Big data: expediting and validating analyses
The market for big data products and services continues to grow, and the number of available technology options is increasing. The latest projection from IDC is for the market to expand from $17.2 billion in 2014 to $21 billion in 2015. The software sector is expected to grow at a rate of 26 percent per year from 2014 to 2019, with infrastructure and services also increasing at a rate of over 20 percent per year during the same interval.
“The biggest shift since 2013 is that the hype has subsided,” says Dan Vesset, program VP of business analytics and big data at IDC. “A growing number of companies have gone through the initial deployments of some of the new technologies such as Hadoop. Now the conversation is more pragmatic about data integration and governance issues, appropriate analytic techniques and specific value to business.”
A key issue is how to get up and running quickly, given the complexity of setting up big data storage and analytics, as well as the shortage of qualified data scientists. One option is to turn to big data services that can be tapped into as needed. Unisys (unisys.com) has created a service that combines an analytic platform with expertise from data scientists and subject matter experts. “This service evolved from our extensive experience in mission-critical homeland security initiatives,” says Rod Fontecilla, VP of application services with Unisys Federal Systems. “We have been able to leverage it for several other verticals, including telecommunications, life sciences, financial services and retail banking.”
One leading telco company wanted to create new products that reflected what customers really wanted. “We looked at several years of data and created some interesting predictive models on customer segmentation,” Fontecilla says. “We identified about 10 main characteristics of customers based on millions of data points and provided a dashboard of those categories. The company felt it understood its customers for the first time and is now using this information to develop new products that match the customers’ profiles.”

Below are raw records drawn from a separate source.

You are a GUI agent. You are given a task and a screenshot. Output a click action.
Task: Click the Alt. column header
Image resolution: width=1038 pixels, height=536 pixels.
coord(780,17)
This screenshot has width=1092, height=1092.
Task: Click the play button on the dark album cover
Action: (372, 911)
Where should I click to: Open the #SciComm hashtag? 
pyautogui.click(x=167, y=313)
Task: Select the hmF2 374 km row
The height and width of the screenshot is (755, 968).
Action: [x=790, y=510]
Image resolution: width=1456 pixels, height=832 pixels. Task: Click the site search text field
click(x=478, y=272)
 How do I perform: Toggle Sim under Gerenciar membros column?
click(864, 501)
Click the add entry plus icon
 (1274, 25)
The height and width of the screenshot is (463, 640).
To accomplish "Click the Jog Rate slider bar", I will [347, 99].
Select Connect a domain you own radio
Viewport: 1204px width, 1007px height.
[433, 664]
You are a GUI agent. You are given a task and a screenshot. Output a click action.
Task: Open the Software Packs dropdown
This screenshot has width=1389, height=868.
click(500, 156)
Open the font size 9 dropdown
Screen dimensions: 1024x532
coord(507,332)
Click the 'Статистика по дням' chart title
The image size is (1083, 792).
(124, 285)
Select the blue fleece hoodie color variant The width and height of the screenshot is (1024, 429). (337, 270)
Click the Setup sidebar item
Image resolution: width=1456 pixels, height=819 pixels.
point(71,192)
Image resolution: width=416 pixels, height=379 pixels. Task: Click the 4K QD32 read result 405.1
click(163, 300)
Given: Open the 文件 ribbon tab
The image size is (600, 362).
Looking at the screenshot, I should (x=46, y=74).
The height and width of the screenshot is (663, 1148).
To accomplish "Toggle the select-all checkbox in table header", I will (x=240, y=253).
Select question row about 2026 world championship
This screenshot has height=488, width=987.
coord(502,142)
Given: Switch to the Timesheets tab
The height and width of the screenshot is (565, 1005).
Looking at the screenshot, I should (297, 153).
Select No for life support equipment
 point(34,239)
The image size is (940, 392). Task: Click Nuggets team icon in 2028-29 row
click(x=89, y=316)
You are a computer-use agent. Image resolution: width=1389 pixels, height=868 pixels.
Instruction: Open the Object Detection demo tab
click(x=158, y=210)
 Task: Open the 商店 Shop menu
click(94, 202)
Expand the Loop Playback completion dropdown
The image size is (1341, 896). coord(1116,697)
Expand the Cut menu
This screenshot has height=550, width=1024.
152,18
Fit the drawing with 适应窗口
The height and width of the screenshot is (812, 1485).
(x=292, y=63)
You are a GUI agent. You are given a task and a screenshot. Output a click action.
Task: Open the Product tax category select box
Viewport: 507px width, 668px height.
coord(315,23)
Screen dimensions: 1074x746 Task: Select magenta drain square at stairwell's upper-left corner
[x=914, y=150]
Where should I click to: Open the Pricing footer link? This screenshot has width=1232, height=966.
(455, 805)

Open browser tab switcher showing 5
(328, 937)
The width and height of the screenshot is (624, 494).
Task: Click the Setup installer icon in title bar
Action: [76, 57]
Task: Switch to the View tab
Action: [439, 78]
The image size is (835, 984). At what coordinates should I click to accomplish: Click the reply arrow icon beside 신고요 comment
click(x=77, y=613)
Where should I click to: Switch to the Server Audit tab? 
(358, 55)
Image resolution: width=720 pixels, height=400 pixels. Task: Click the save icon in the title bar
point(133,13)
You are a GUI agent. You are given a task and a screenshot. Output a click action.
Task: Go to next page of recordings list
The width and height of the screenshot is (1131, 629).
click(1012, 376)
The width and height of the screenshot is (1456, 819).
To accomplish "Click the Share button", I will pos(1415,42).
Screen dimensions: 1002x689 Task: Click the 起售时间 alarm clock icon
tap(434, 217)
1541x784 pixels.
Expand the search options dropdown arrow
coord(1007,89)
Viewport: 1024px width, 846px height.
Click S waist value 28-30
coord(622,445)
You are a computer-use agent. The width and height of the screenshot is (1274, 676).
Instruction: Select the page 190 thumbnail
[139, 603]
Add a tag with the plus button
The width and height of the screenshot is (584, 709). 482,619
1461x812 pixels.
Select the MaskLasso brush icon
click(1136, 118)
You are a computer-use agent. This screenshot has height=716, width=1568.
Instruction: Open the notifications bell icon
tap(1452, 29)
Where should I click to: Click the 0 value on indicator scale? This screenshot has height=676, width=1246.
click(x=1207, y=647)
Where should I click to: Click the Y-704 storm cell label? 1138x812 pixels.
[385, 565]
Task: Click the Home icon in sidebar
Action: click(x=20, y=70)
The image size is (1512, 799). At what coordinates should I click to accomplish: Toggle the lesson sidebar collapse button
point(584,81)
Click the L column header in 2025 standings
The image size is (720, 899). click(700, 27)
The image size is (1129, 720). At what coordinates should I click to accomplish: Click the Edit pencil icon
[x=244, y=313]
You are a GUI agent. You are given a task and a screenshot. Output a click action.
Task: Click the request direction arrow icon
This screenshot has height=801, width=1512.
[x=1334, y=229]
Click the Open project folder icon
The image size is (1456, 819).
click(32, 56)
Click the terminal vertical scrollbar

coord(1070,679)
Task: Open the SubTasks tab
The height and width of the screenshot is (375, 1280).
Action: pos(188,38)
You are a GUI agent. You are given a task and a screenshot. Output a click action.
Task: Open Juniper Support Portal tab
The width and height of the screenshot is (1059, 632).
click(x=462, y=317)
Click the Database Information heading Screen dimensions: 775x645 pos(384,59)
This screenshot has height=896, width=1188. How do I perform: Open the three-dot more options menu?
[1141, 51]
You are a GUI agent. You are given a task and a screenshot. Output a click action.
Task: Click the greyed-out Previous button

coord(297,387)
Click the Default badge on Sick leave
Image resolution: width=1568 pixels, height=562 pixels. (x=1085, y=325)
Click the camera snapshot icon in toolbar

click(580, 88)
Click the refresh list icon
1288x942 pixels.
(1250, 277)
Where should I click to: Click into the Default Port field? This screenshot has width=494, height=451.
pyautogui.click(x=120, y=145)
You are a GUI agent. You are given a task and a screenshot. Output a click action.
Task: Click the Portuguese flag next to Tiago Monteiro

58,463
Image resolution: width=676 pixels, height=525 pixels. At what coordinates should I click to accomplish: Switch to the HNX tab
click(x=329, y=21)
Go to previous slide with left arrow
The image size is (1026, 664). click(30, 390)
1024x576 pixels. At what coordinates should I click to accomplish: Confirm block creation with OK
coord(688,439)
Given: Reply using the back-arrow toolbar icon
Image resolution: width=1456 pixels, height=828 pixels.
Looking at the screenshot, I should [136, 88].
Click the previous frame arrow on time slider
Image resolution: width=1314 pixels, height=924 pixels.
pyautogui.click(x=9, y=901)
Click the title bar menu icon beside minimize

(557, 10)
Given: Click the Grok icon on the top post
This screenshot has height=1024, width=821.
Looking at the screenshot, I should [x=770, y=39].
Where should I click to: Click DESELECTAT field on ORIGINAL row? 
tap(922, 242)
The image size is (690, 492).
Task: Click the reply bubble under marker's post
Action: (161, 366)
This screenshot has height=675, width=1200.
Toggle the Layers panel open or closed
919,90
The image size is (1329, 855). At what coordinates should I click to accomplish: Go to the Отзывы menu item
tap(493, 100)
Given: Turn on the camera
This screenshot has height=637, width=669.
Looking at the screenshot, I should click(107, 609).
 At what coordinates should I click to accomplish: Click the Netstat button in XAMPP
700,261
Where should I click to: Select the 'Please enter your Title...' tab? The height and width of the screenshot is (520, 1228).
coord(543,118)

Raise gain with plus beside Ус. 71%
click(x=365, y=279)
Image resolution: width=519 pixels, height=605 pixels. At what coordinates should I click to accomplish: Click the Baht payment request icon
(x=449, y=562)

In another application, a financial service company with a million loans wanted to decrease loan delinquency but could not determine the best approach. At first, it seemed the company should look more carefully at credit ratings. “Then they started to look outside the box and found that a key predictor of bankruptcy was when the loan crossed the threshold of being 60 days overdue,” Fontecilla explains. Once the institution identified that turning point, it was able to focus attention on the high-value loans that were moving toward being 60 days overdue.
The human element
Crowdsourcing can be used in conjunction with analytics to enhance results by providing insights that are difficult for automated solutions to produce, especially those relating to context or linguistic interpretations. As a leading social media company, Pinterest is intently focused on bringing relevant content to its customers. One of the top sources of referral traffic, Pinterest tends to attract serious buyers who are looking for products to purchase. The site has millions of pictures posted by visitors, though, so if the search process is not effective, visitors will rapidly get discouraged. To determine whether its algorithms are working optimally, Pinterest began using CrowdFlower to validate search relevance using, as the name suggests, crowdsourced evaluations.
“CrowdFlower fills our requirement for human curation and labeling,” says Mohammad Shahangian, data scientist at Pinterest. CrowdFlower is truly crowdsourced; it has a signup process for people who would like to assess relevancy of content and anyone can sign up. The responses are first vetted against a known sample to provide an indication of whether the individual is good at the job. Evaluators continue to receive a sprinkling of test items even when working on the full data set to make sure they are on the right track.
Prior to using CrowdFlower, search engineers at Pinterest would develop an algorithm that included a variety of factors that might affect relevancy and then measure the impact of the algorithm on user engagement. “This process typically took several days,” Shahangian says, “and the engineer could only test a finite number of queries.” Now, Pinterest can assess the improvement in relevance within a matter of hours, and the test does not have to be run on actual users.
The flexibility of launching a test is also a big asset. “We can quickly have 100 or 1,000 people respond to a sequence of queries because the system has ‘burst capacity,’” Shahangian explains. “And CrowdFlower has layers that makes it easy to perform the evaluation tasks. We can get concrete examples of where the algorithm went wrong or prove that it is doing what we expected.” In the future, Pinterest plans to use CrowdFlower to validate imagery searches for a particular item as well as text searching.